§ Document source:
· · · ·

Le traité constitutionnel européen suscite en France un débat intense, contradictoire et malheureusement souvent simpliste, voire emprunt de démagogie.

L’Union Européenne : « Un objet institutionnel non identifié (1) »

l’Union Européenne est effectivement une institution unique dans son genre. Elle est plus qu’une confédération d’Etats, sans pour autant être une fédération comme le sont l’Allemagne ou encore les Etats-Unis. Du point de vue juridique, l’Union européenne dispose d’un certain nombre de prérogatives transférées par les Etats membres. Il existe d’ailleurs un Droit Communautaire, et la Cour de Justice des Communautés Européennes est chargée de faire respecter les normes juridiques européennes.

Néanmoins, l’Union Européenne n’est pas un Etat, car elle n’a pas la plénitude de souveraineté que détiennent encore les Etats membres. Le texte « constitutionnel » qui nous est proposé, n’est donc pas une constitution. Il s’agit d’un traité international (un peu particulier), puisqu’il comporte des éléments que l’on retrouve dans la Loi fondamentale des Etats. Mais rien d’étonnant à cela : à Institution singulière traité particulier.

Construction européenne, souveraineté et démocratie.

On entend très souvent les tenants du « Non » critiquer la carence démocratique de la construction européenne. C’est une réalité que l’on ne peut nier. Il ne faut pas néanmoins oublier les avancées démocratiques réalisées depuis 1979 avec notamment l’instauration de l’élection au suffrage universel des députés européens. Progressivement le parlement européen s’est vu renforcé dans son rôle de co-décisionnaire.

La démocratisation progressive n’est en réalité pas très étonnante, quand on analyse l’histoire et l’originalité de la construction européenne. Au début cette construction se bornait à une coopération étatique, où chaque Etat membre concédait une partie limitée de sa souveraineté à une institution supranationale. Dans ce cadre, il est évident qu’accorder plus de légitimité démocratique à une institution, c’est lui octroyer plus de pouvoir. Or jusqu’au milieu des années 80, il n’est pas encore question d’Etat fédéral. Les prérogatives du parlement européen sont limitées. Les commissaires européens défendant davantage les intérêts de leur pays respectifs que l’Europe.

On tend aujourd’hui vers le fédéralisme, et le parlement se voit renforcé dans son rôle de co-décisionnaire. Ainsi, il approuvera la commission, élira son président, et aura pratiquement le même pouvoir législatif que le Conseil des ministres. Il s’agit d’une avancée démocratique non négligeable que l’on trouve dans le traité constitutionnel.

· · · ·

§ Extraits d'enregistrements:
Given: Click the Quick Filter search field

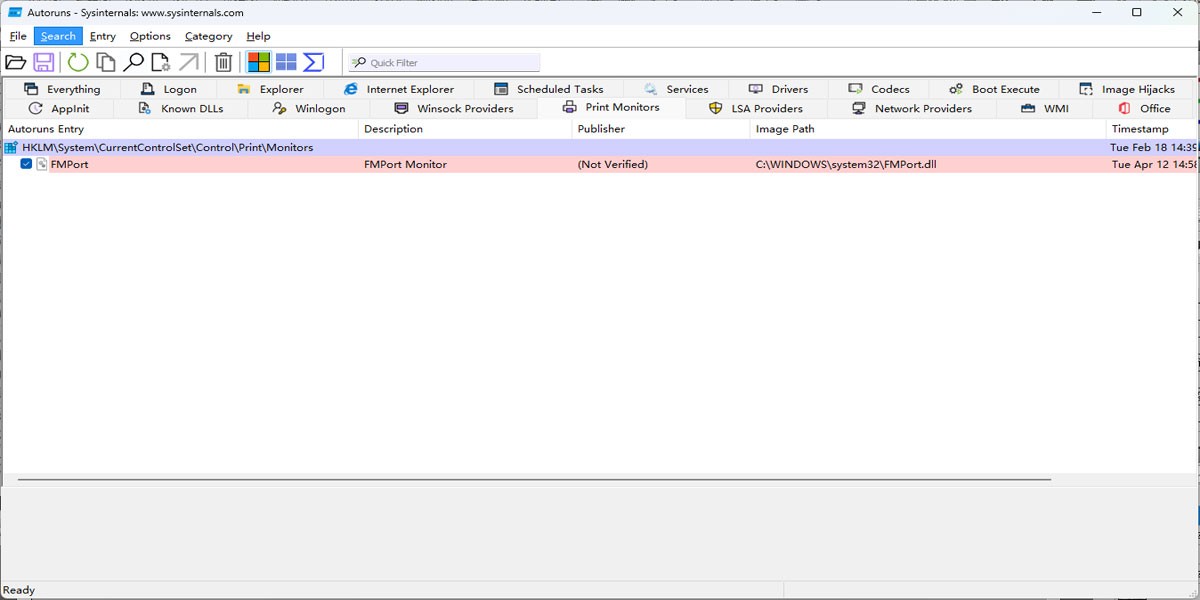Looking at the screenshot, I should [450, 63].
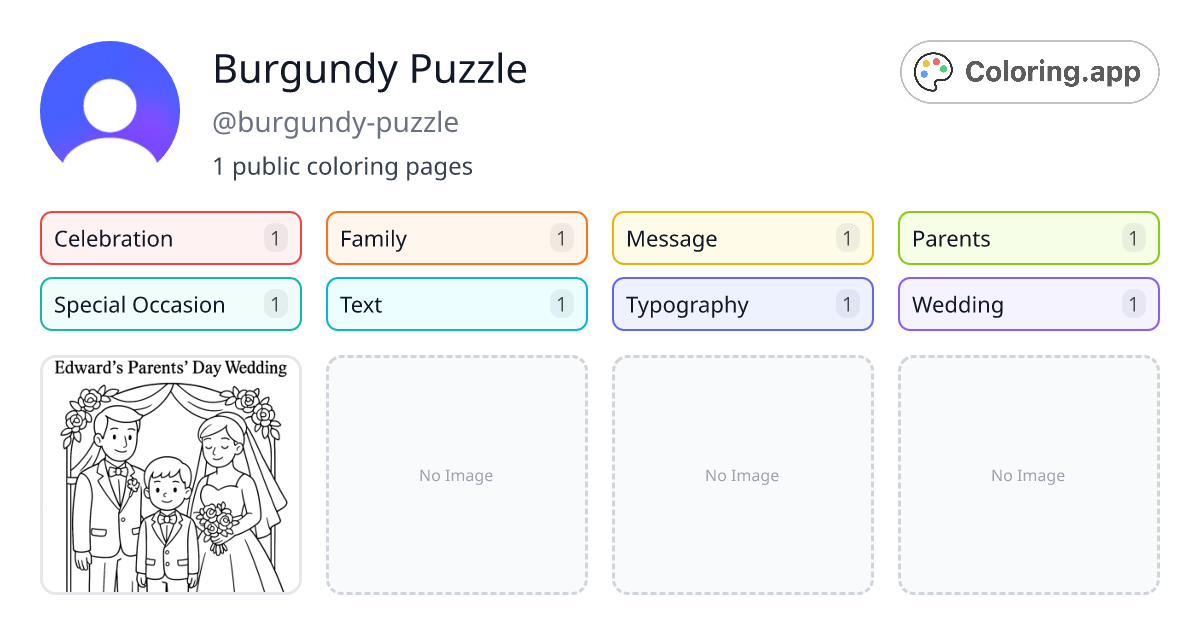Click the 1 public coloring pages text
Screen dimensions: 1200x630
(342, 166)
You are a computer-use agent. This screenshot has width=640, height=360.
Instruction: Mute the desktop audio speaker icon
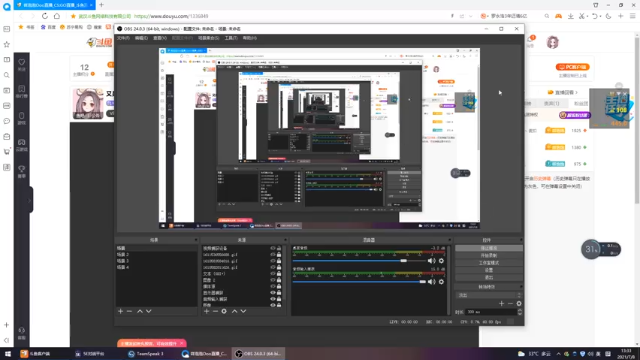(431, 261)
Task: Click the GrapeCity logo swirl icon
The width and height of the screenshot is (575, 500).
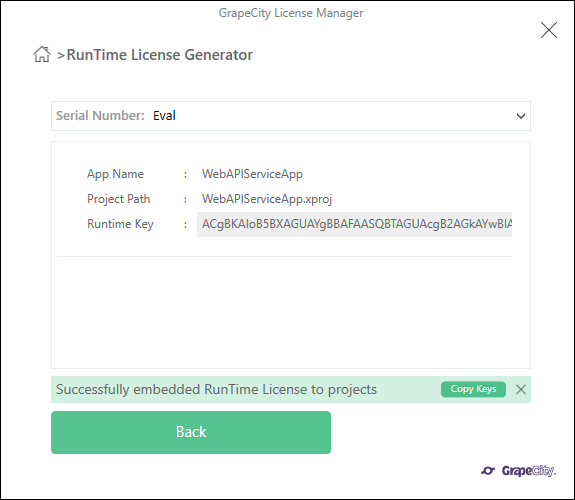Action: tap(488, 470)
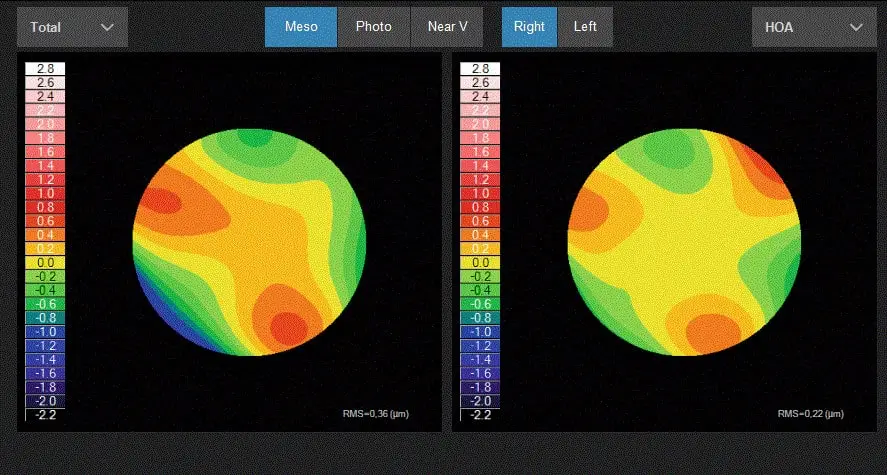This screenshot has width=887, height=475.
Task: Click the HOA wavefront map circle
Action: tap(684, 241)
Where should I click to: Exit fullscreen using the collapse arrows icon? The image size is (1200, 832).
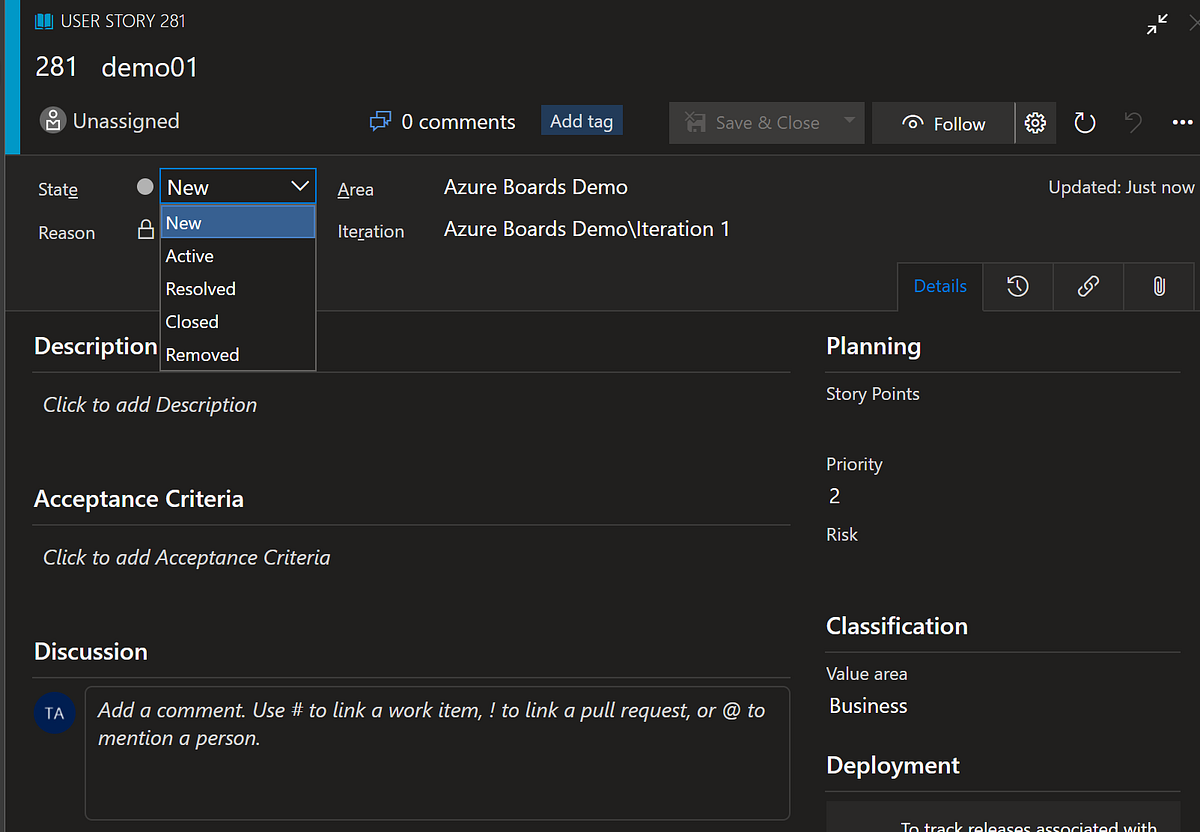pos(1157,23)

· · · ·

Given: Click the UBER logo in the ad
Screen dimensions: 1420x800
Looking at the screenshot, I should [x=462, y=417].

· · · ·

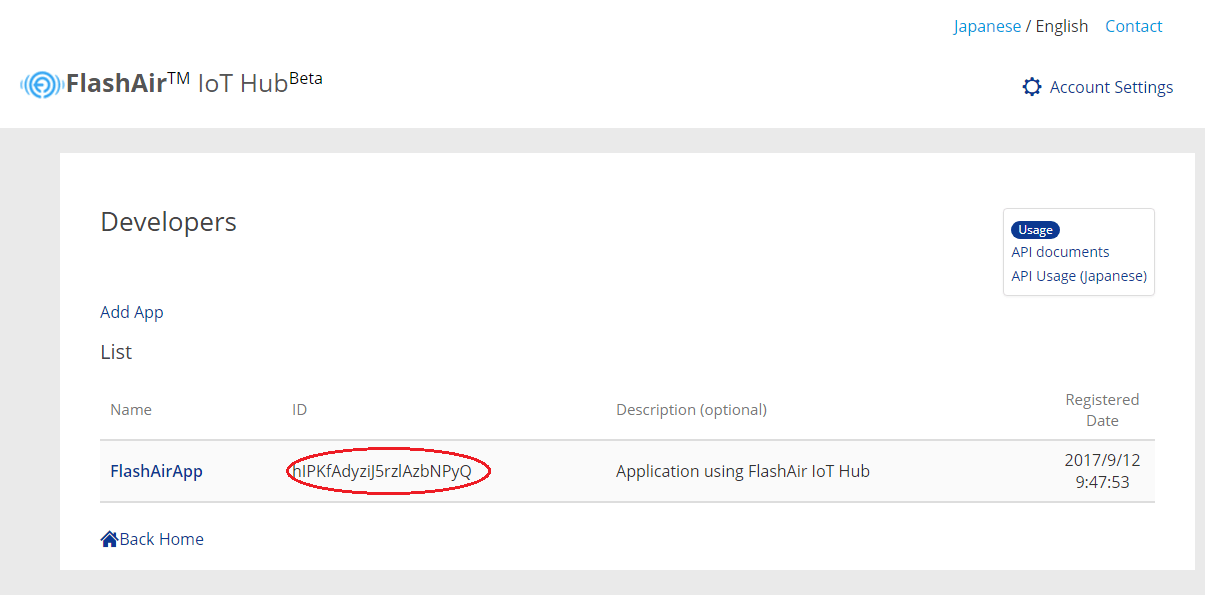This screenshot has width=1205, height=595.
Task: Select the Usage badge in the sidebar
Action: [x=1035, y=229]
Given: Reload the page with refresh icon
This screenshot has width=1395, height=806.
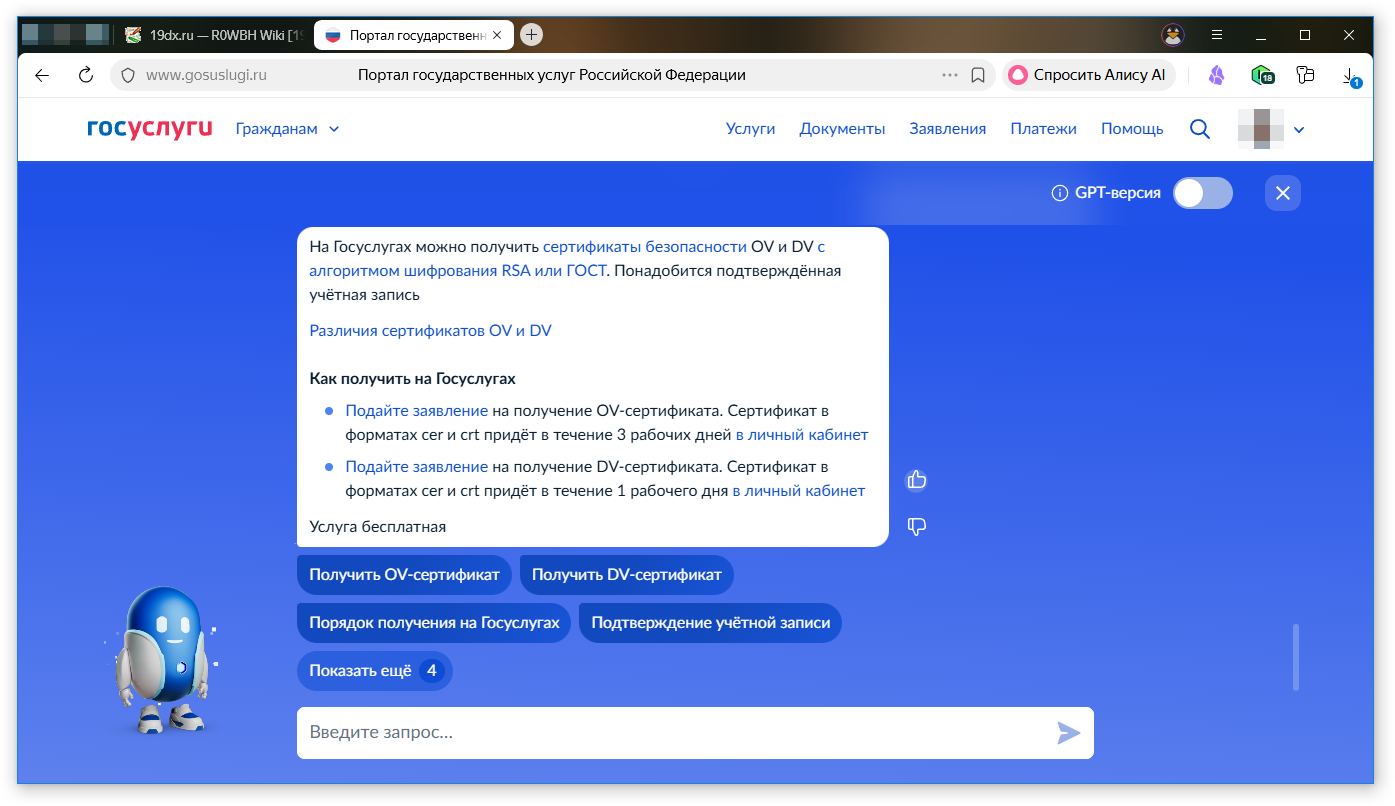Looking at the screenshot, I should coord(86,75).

· · · ·

§ Exercices:
**A)** D'après le texte sur le traité constitutionnel européen, depuis quelle année les députés européens sont-ils élus au suffrage universel ?
**B)** Recopiez les lignes des enregistrements entre celle qui contient « Given: Click the Quick Filter search field » et celle qui contient « Action: tap(684, 241) », ces deux lignes comprises. Laissez les images de côté.

§ Réponses données:
**A)** Depuis 1979.

**B)**
Given: Click the Quick Filter search field

Looking at the screenshot, I should [450, 63].
Click the 1 public coloring pages text
Screen dimensions: 1200x630
(342, 166)
You are a computer-use agent. This screenshot has width=640, height=360.
Instruction: Mute the desktop audio speaker icon
(431, 261)
Task: Click the GrapeCity logo swirl icon
The width and height of the screenshot is (575, 500).
Action: tap(488, 470)
This screenshot has width=887, height=475.
Task: Click the HOA wavefront map circle
Action: tap(684, 241)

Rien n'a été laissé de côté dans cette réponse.